Deconstructed Grilled Romaine Salad with Cherry Tomatoes, Charred Corn, and Avocado Cream Dressing
Serves: 3 to 4
- 2 ears corn, shucked
- 1 head romaine lettuce
- 1 pint cherry tomatoes, sliced in half
For the dressing
- 1 avocado, pitted with skin removed
- 1 tablespoon lime juice
- 1/4 teaspoon salt
- 1/4 cup low-fat plain Greek yogurt
- 3 tablespoons canola or vegetable oil
- 1 garlic clove
- Heat a grill or oven burner to medium-high heat. Place shucked corn directly on the grill or lay flat on the oven burner. Once kernels are evenly charred (but not burnt), turn the ear of corn. Repeat this process until both ears are charred (about 10 to 12 minutes). Set aside to cool.

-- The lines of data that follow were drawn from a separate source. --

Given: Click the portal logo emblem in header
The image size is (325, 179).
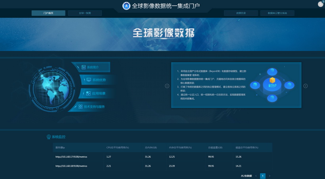Looking at the screenshot, I should click(x=126, y=6).
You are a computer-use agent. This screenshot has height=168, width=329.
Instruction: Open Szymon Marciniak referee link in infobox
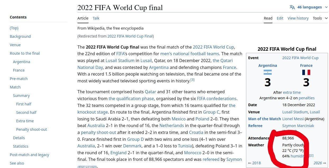pos(298,126)
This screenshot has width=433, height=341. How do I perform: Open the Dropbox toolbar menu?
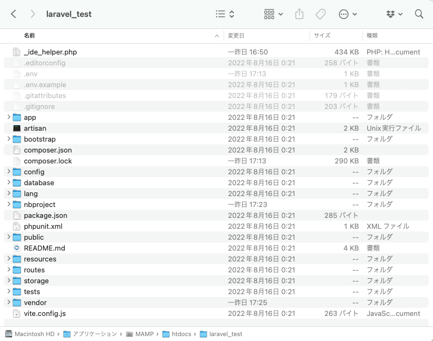click(394, 14)
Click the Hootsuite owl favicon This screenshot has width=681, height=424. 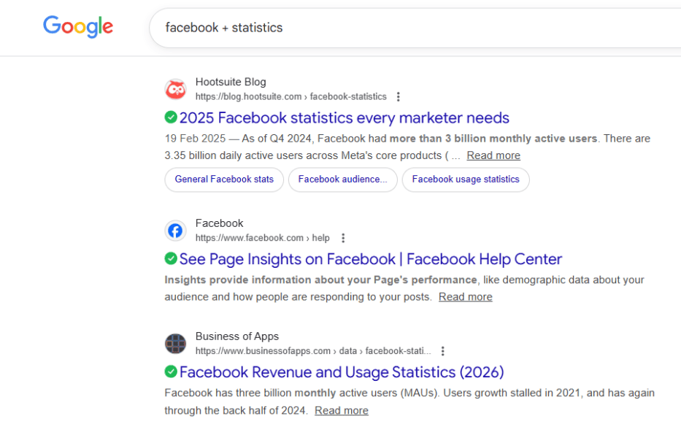(175, 89)
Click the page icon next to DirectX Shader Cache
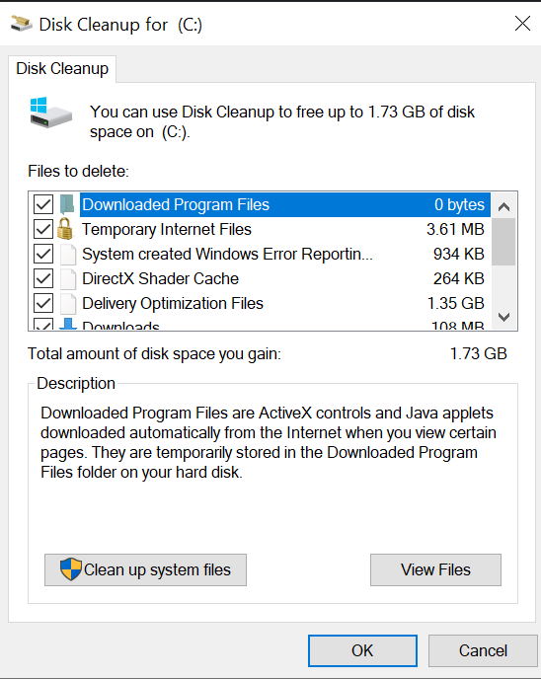Screen dimensions: 541x679 pyautogui.click(x=68, y=279)
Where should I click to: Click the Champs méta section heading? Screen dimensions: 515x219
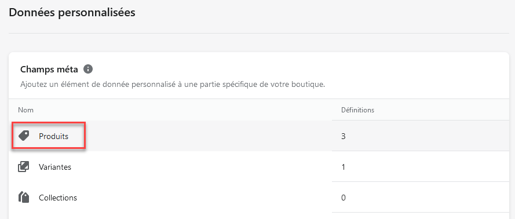click(x=49, y=70)
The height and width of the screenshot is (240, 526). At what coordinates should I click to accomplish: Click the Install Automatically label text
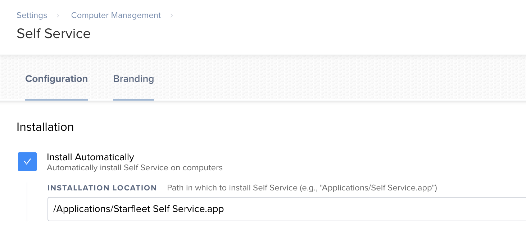(90, 157)
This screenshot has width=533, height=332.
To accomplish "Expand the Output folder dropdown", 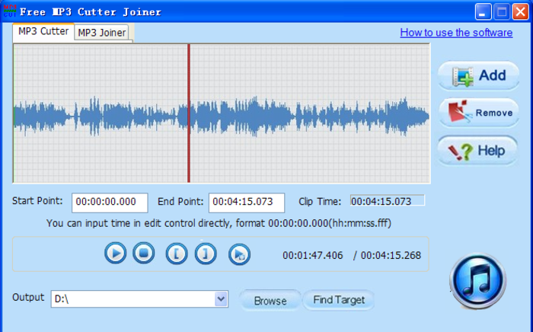I will pos(221,299).
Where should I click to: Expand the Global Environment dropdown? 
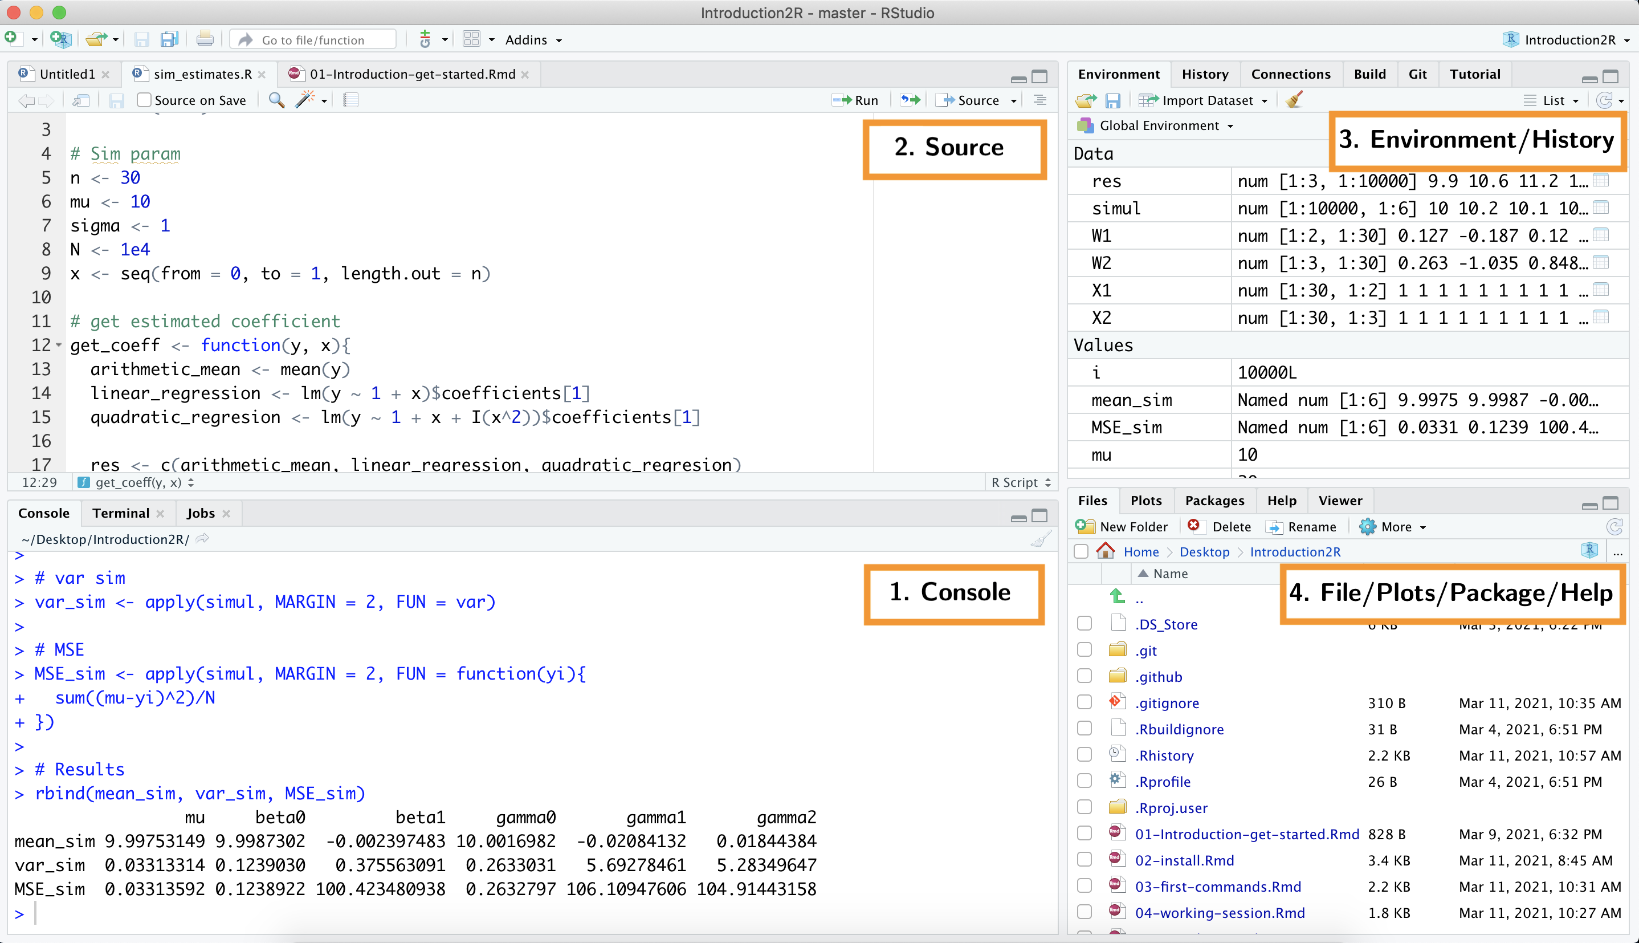pos(1161,125)

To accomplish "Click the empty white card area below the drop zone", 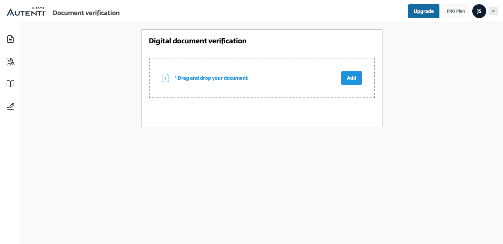I will pyautogui.click(x=262, y=113).
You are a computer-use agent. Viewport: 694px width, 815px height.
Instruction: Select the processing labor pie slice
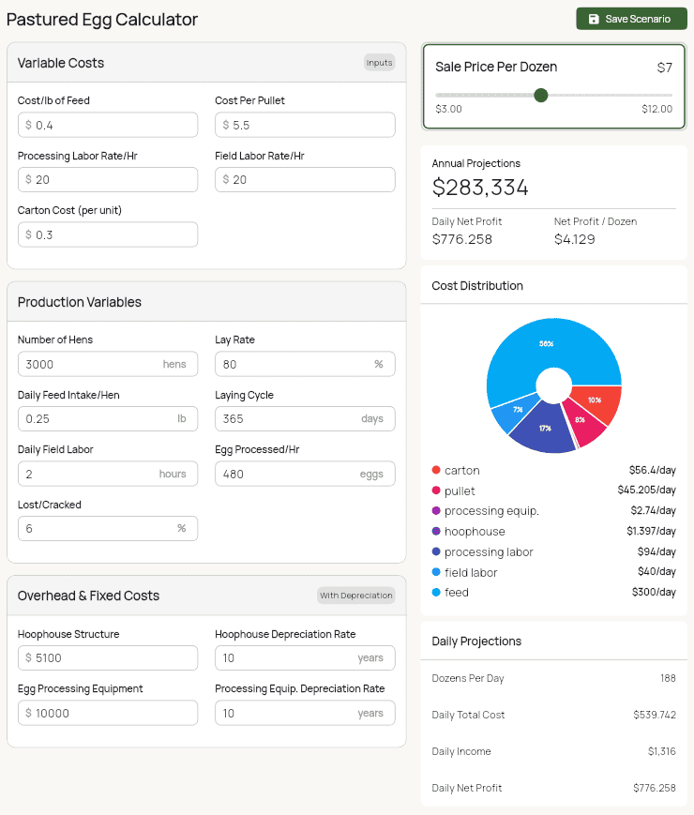pyautogui.click(x=542, y=431)
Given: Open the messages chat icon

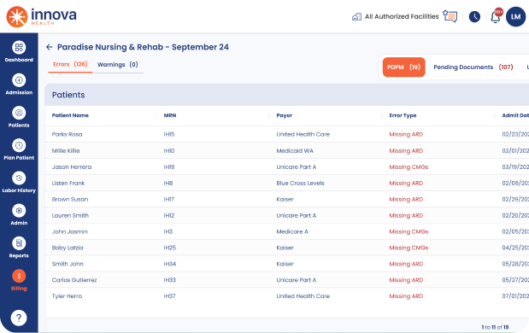Looking at the screenshot, I should (x=450, y=16).
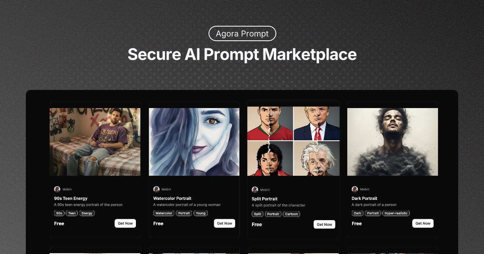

- Place lettuce on the grill (or grill pan in the oven) and char the outside (about 1 minute on each side). Set aside to cool.
- While corn and lettuce cool, make the dressing. Add avocado, lime juice, salt, yogurt, oil, and garlic to a food processor, and blend until smooth.
- Once the corn is cool enough to touch, cut kernels from the ear. Combine corn with cherry tomatoes and toss with dressing (or dollop dressing on at the end to control the amount). Place corn and tomato mixture on top of the lettuce and enjoy.
Spinach Artichoke Pasta Salad
Carbs don’t count when they’re tossed with so many veggies, right?
- Coarse salt
- 1 package fresh mushroom or chicken prosciutto or spinach filled tortellini (recommended: Contadina or Buitoni brands) available on dairy aisle in most markets
- 1/2 pound fresh baby spinach
- 1 (15-ounce) can baby artichoke hearts in water, drained and chopped
- 1 red roasted pepper, drained and chopped
- 1/2 small red onion, chopped
- 1 clove garlic, cracked from skin
- 1 lemon, zested
- 2 teaspoons lemon juice, the juice of 1 wedge
- 2 tablespoons red wine vinegar, a couple of splashes
- 1/4 cup extra-virgin olive oil
- 1 tablespoon fresh thyme leaves, chopped or 1/2 teaspoon dried leaves, eyeball it
- Black pepper
- A handful sun-dried tomatoes packed in oil, coarsely chopped
- Bring 5 or 6 inches of water to a boil in a large pot. Salt boiling water and add pasta. Cook for 3 to 4 minutes, until pasta is just tender and the tortellini are floating like buoys. Drain tortellini, then cool the cooked pasta by spreading them out on a large plate or a cookie sheet in a single layer.
- Coarsely chop baby spinach. Combine with artichoke pieces, roasted red pepper and red onion. Chop garlic, then add salt to it and mash it into a paste with the flat of your knife. Transfer garlic paste to a small bowl and add lemon zest, lemon juice and vinegar to it. Whisk in oil, thyme and pepper. Add pasta and sun-dried tomatoes to the salad. Dress salad and gently toss. Serve or refrigerate.